Extracted records —
-------

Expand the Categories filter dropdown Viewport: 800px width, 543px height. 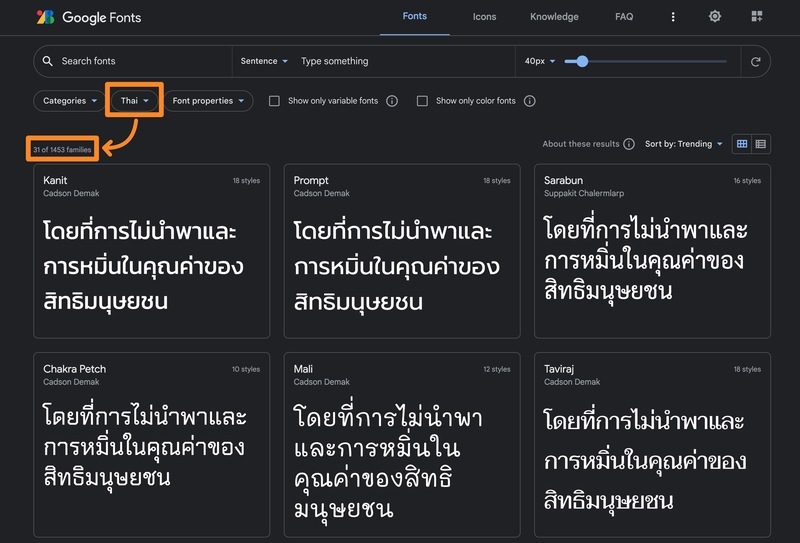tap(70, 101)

-------

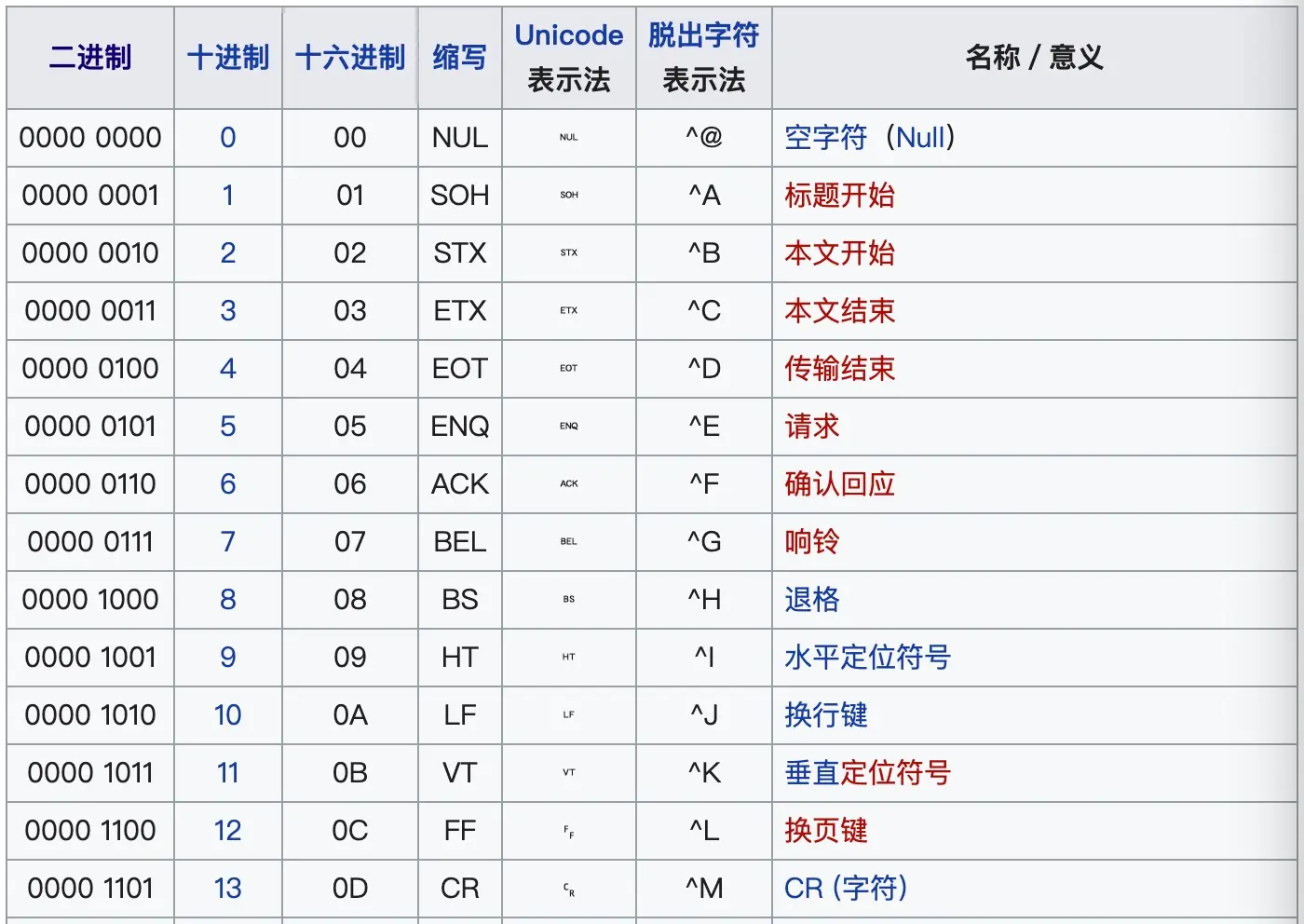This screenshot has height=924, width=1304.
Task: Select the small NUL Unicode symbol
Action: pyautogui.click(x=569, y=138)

-------

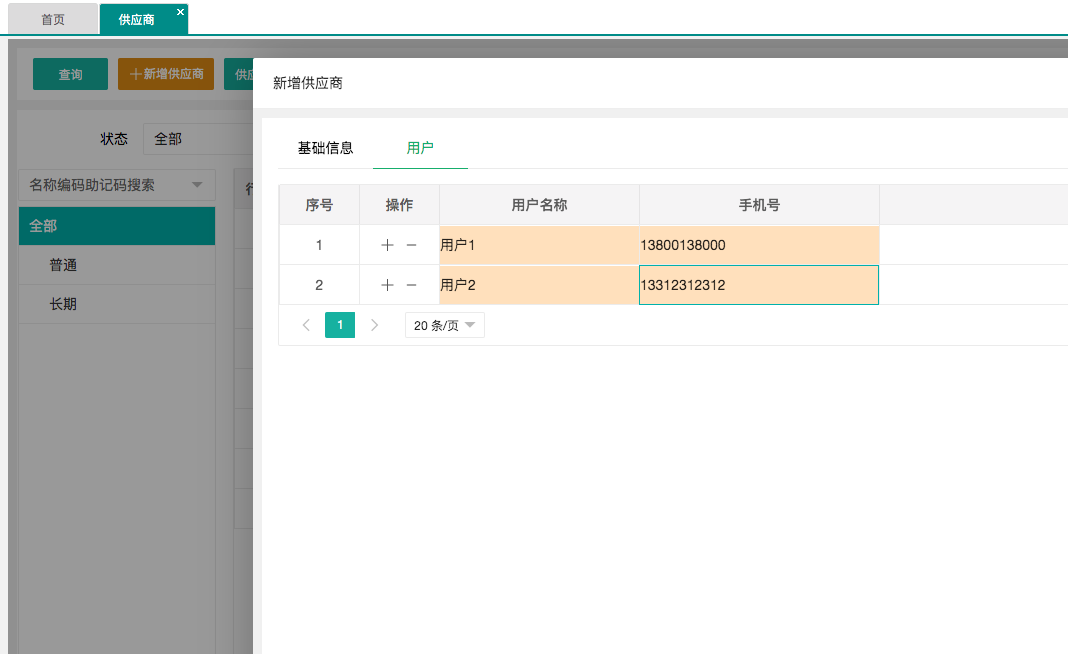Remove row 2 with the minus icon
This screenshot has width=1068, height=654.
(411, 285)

-------

Directive — Retype the lines in the records from the one containing "This screenshot has height=924, width=1304." through the one containing "Action: pyautogui.click(x=569, y=138)", both included. Leave the pictures out of your answer.

Result of this exercise —
This screenshot has height=924, width=1304.
Task: Select the small NUL Unicode symbol
Action: pyautogui.click(x=569, y=138)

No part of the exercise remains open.